[Saved data entries]
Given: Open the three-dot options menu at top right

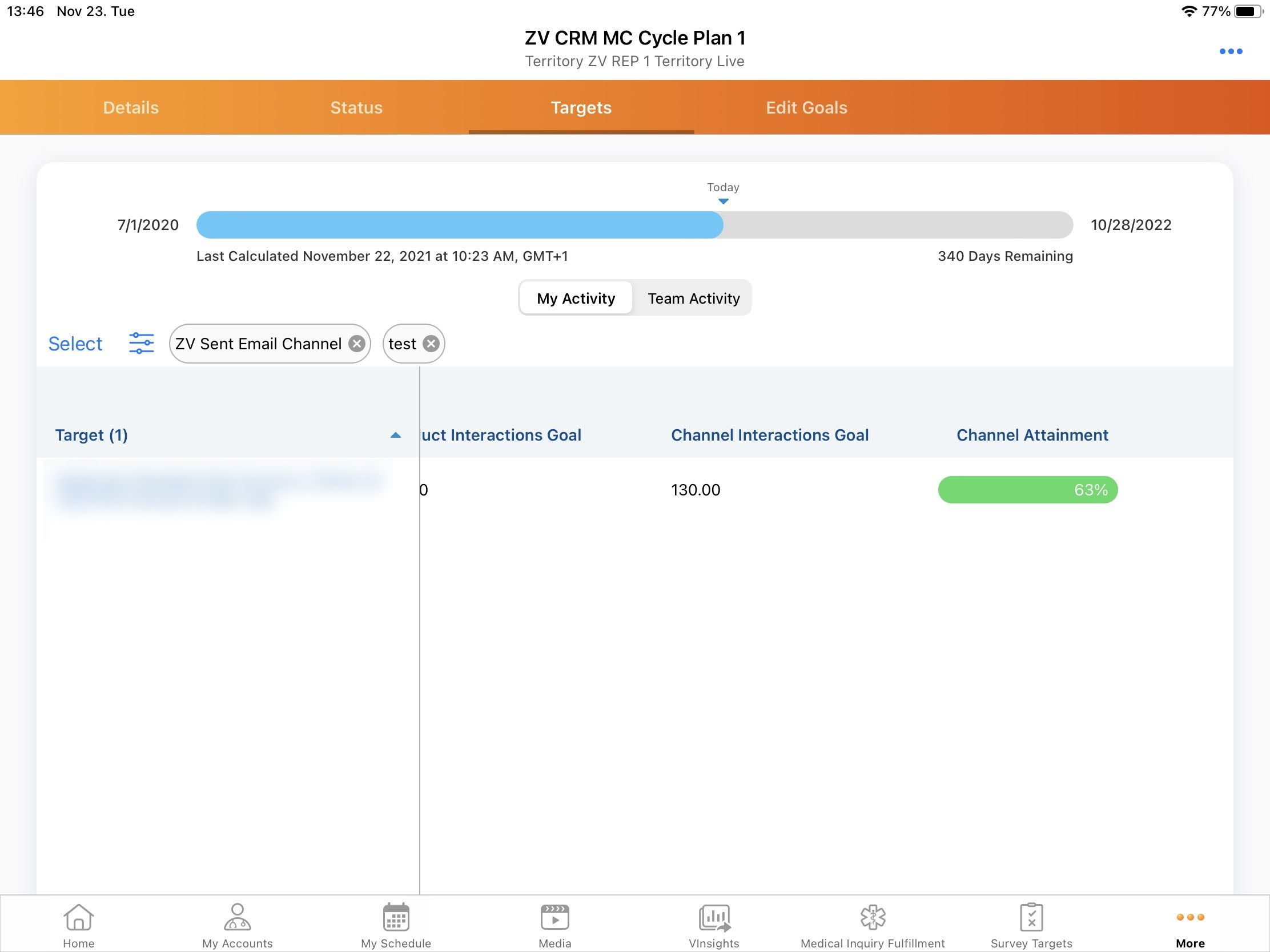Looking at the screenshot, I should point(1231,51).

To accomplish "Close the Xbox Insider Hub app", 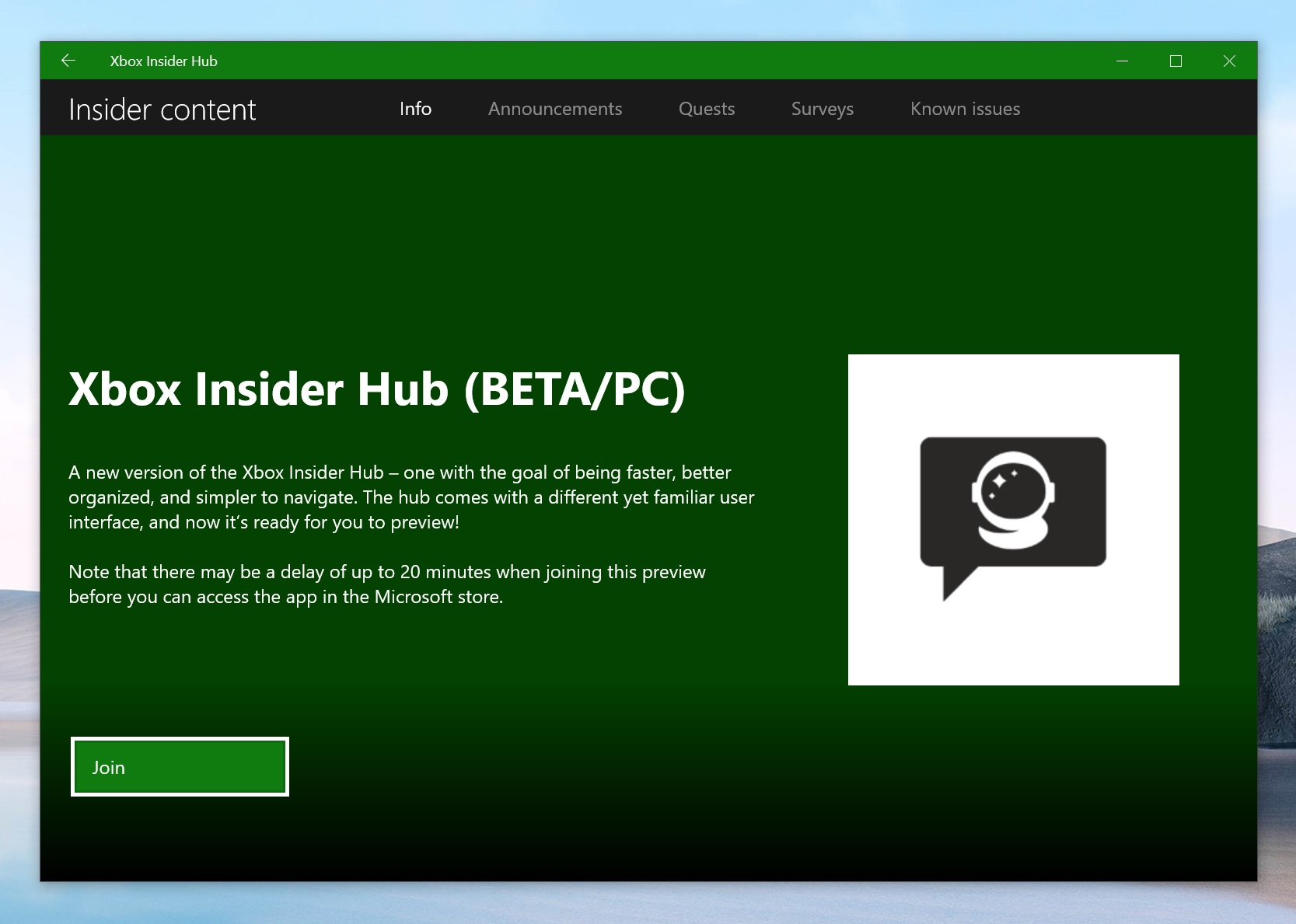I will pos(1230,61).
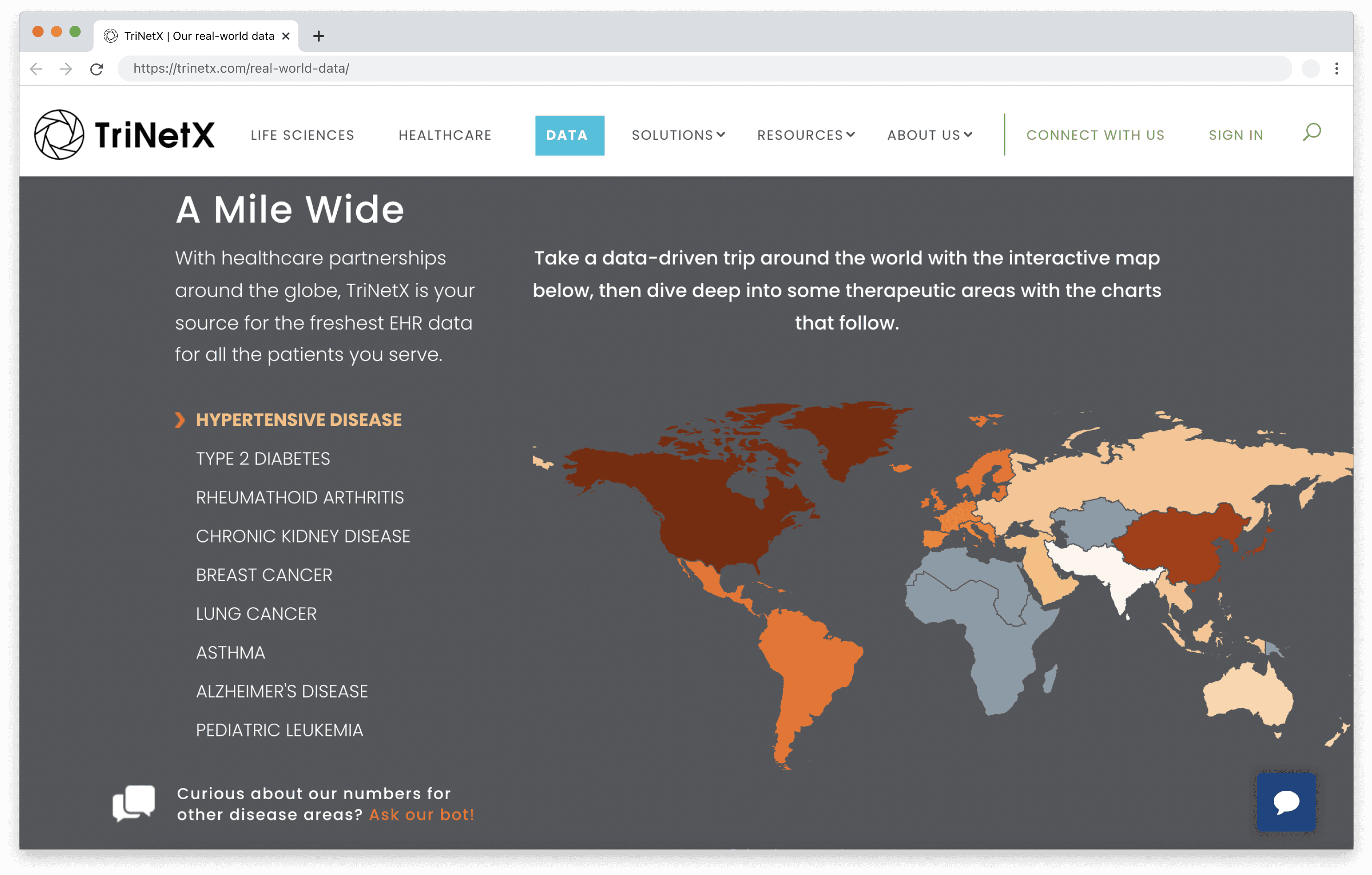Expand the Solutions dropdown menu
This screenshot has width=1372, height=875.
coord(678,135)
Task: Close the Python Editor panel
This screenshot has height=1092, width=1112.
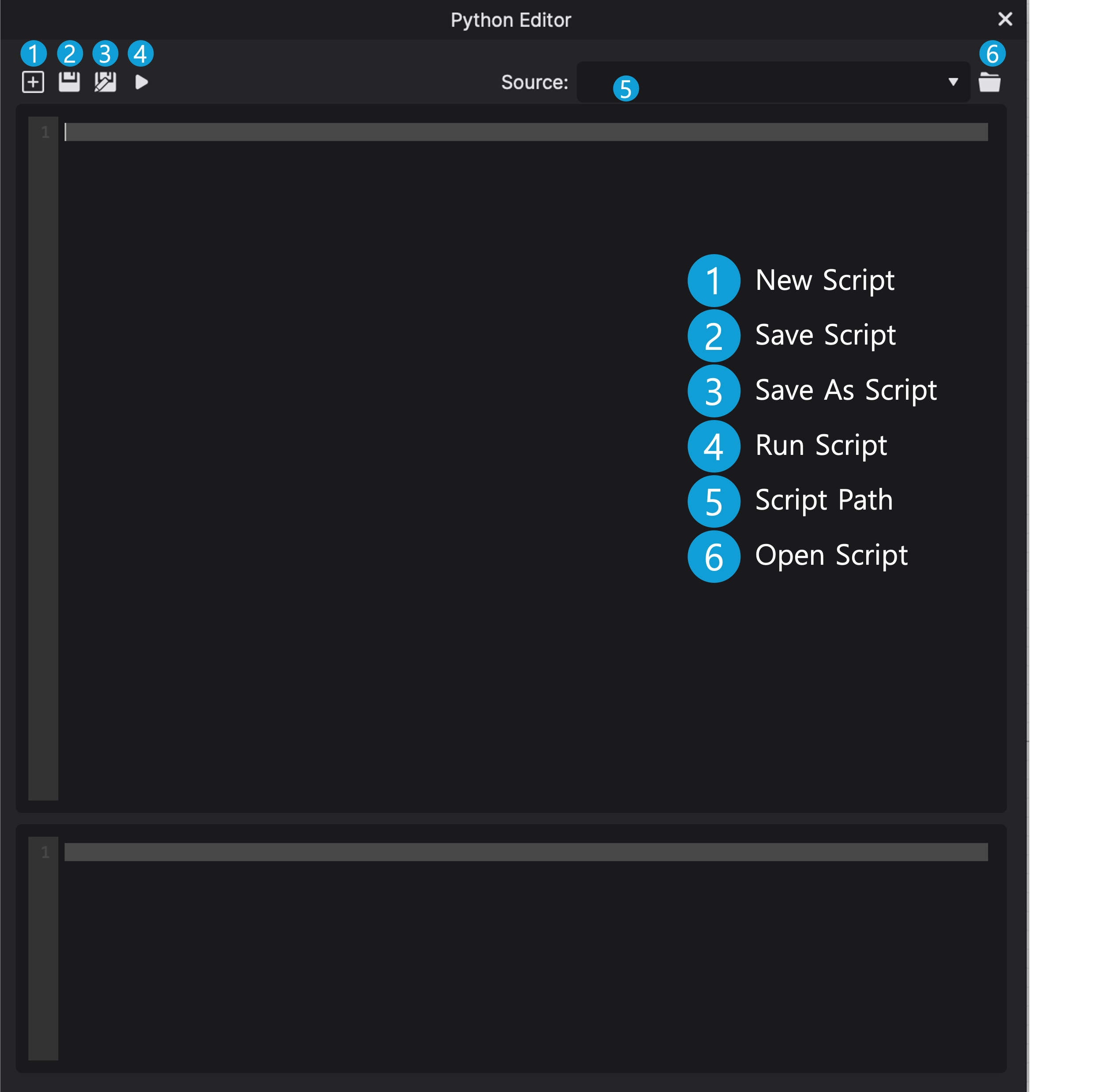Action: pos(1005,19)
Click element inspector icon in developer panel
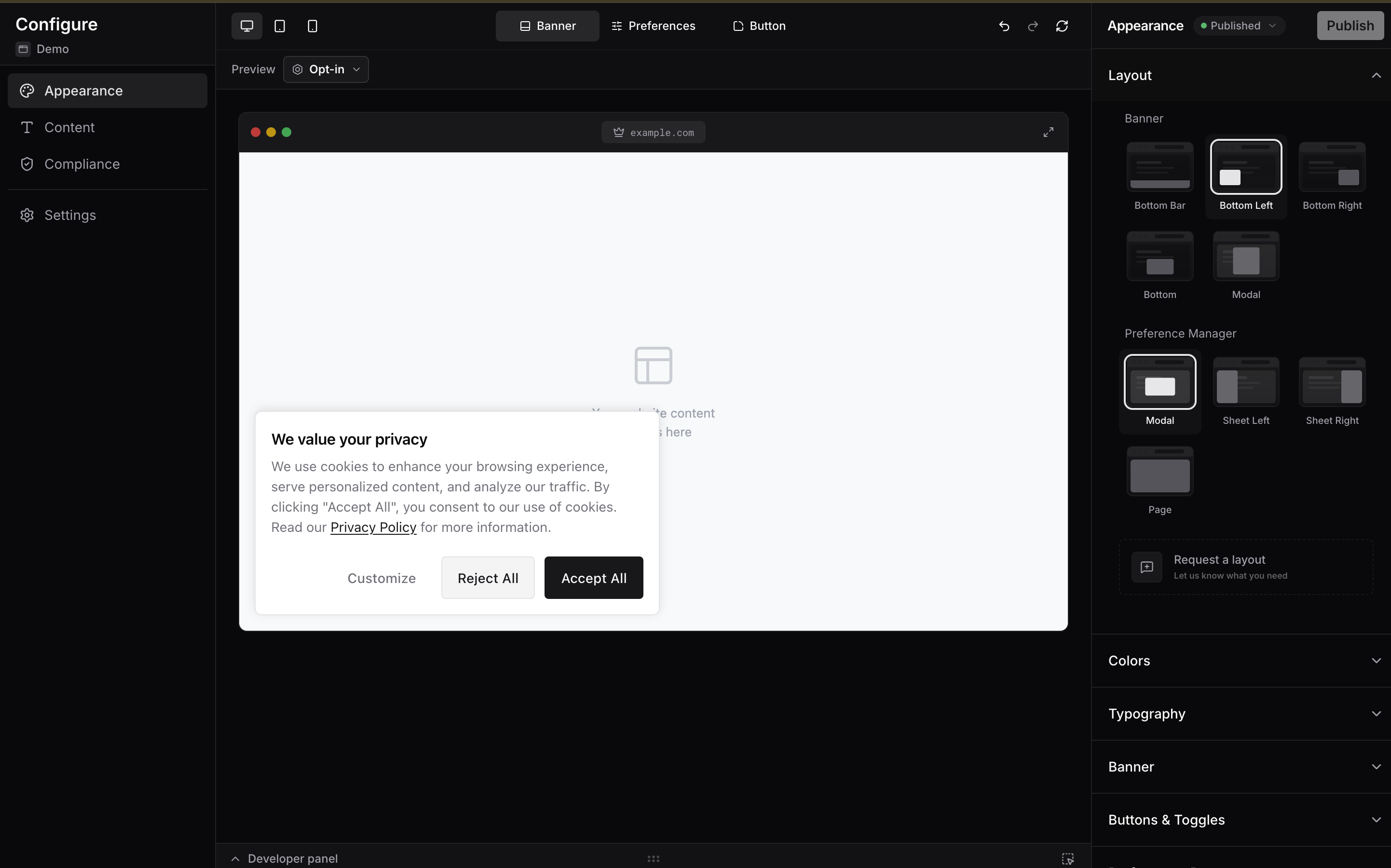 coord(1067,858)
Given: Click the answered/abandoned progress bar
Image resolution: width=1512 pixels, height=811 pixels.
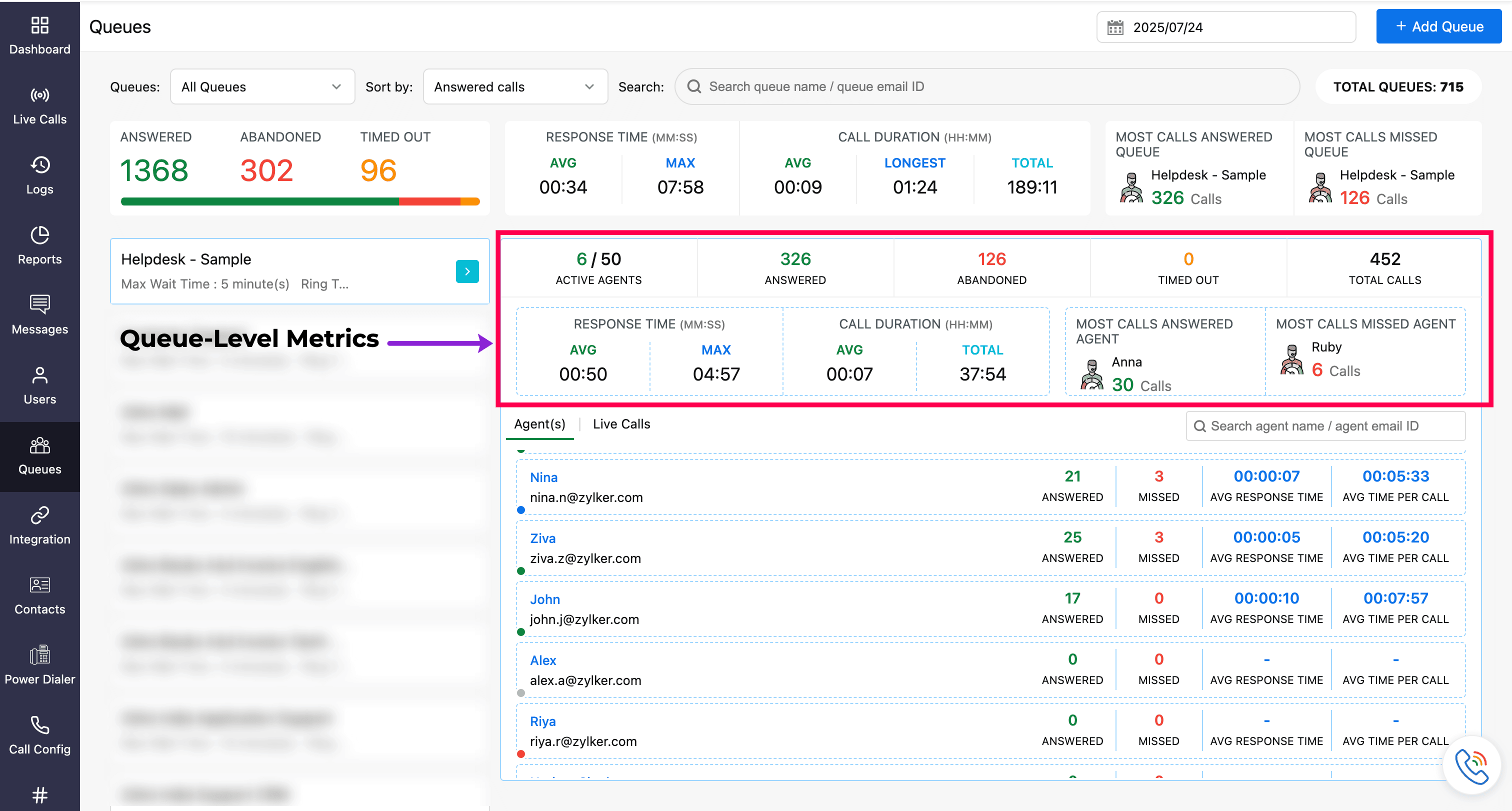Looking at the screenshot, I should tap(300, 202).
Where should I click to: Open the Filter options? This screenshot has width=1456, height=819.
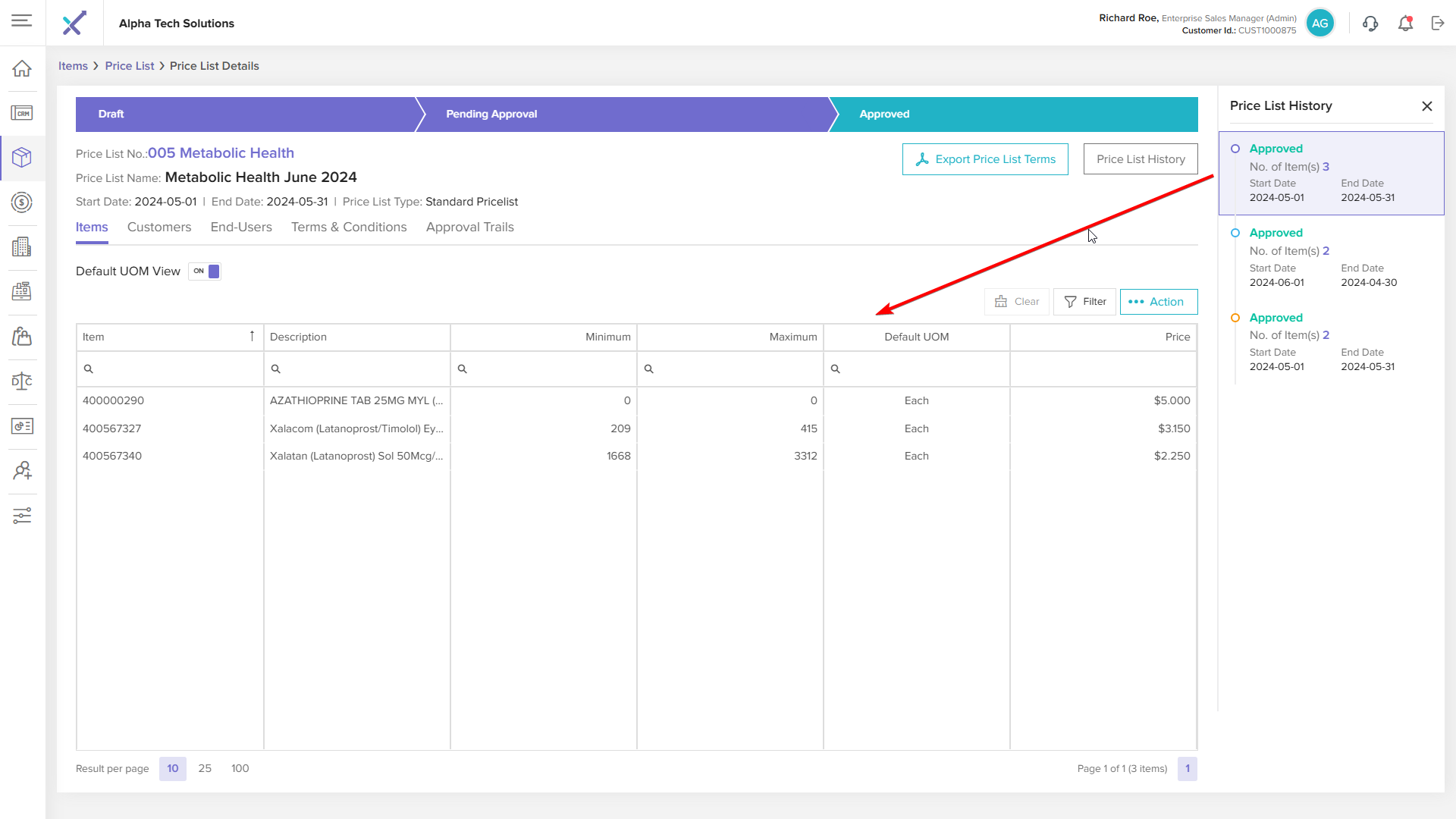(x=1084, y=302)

** EXERCISE GOAL **
Please restate word for word each line from the one containing "Given: Click the" to the end of the data above, without the pictures.

** TASK RESPONSE **
Given: Click the answered/abandoned progress bar
Image resolution: width=1512 pixels, height=811 pixels.
Looking at the screenshot, I should tap(300, 202).
Where should I click to: Open the Filter options? This screenshot has width=1456, height=819.
(x=1084, y=302)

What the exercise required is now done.